● What the task asks
Could you copy exactly the lines from the one containing "You are a computer-use" through the last line of the records below, leaving out any pictures?

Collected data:
==*==
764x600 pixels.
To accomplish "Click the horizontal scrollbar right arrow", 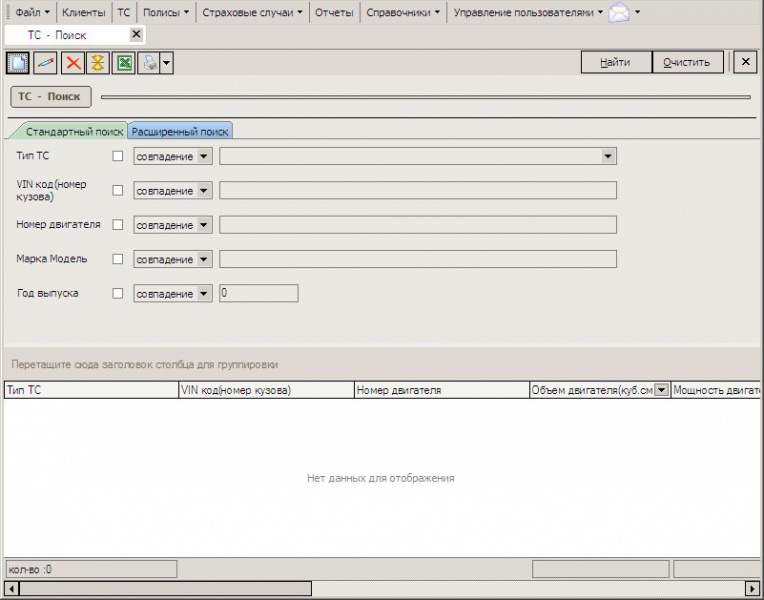I will click(753, 588).
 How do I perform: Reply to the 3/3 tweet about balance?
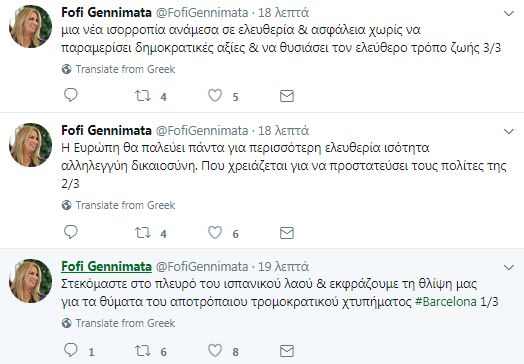(x=71, y=95)
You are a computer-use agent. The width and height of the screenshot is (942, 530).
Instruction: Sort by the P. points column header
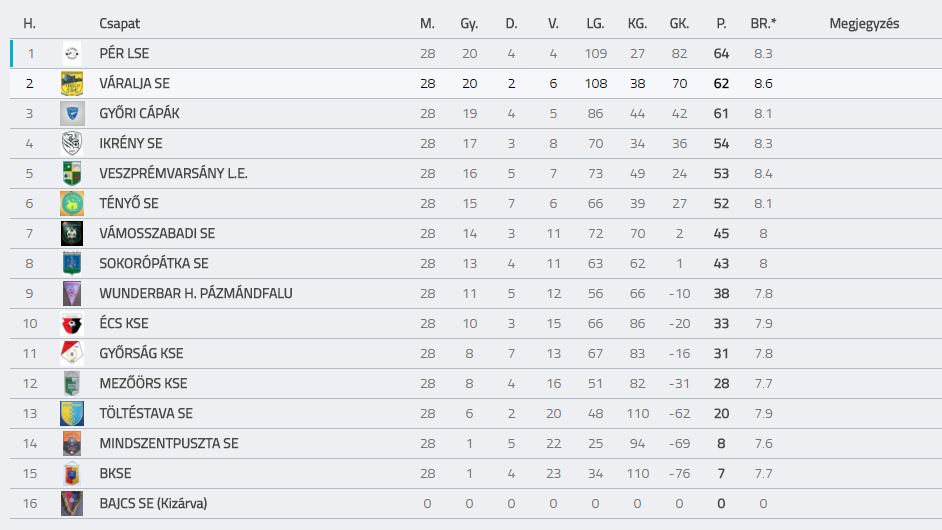tap(721, 23)
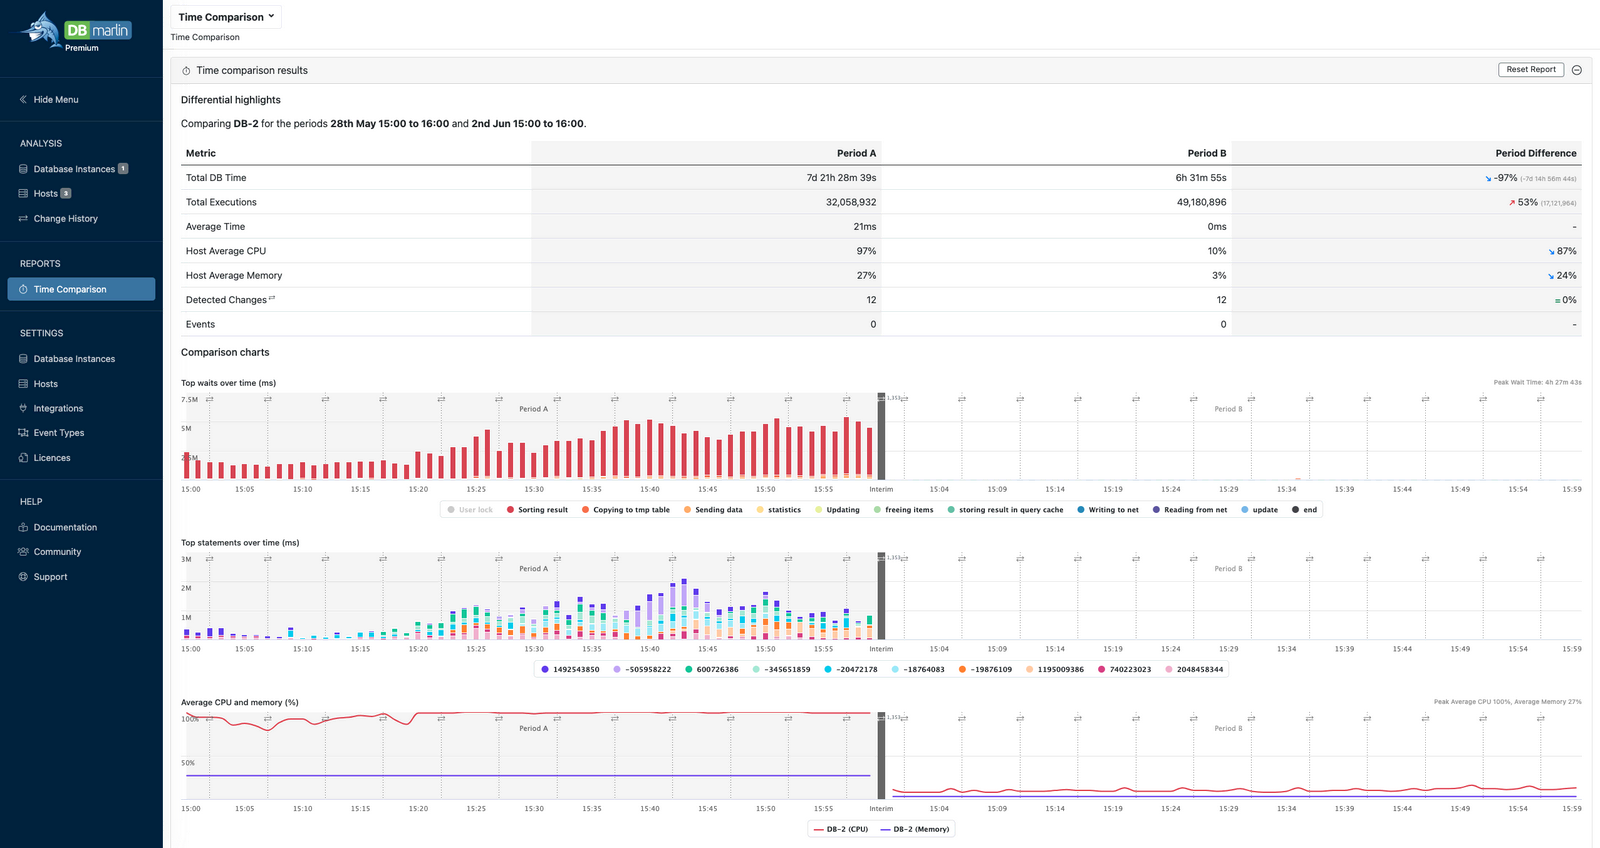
==*==
● Response
You are a computer-use agent. The width and height of the screenshot is (942, 530).
Instruction: Sort by the P. points column header
tap(721, 23)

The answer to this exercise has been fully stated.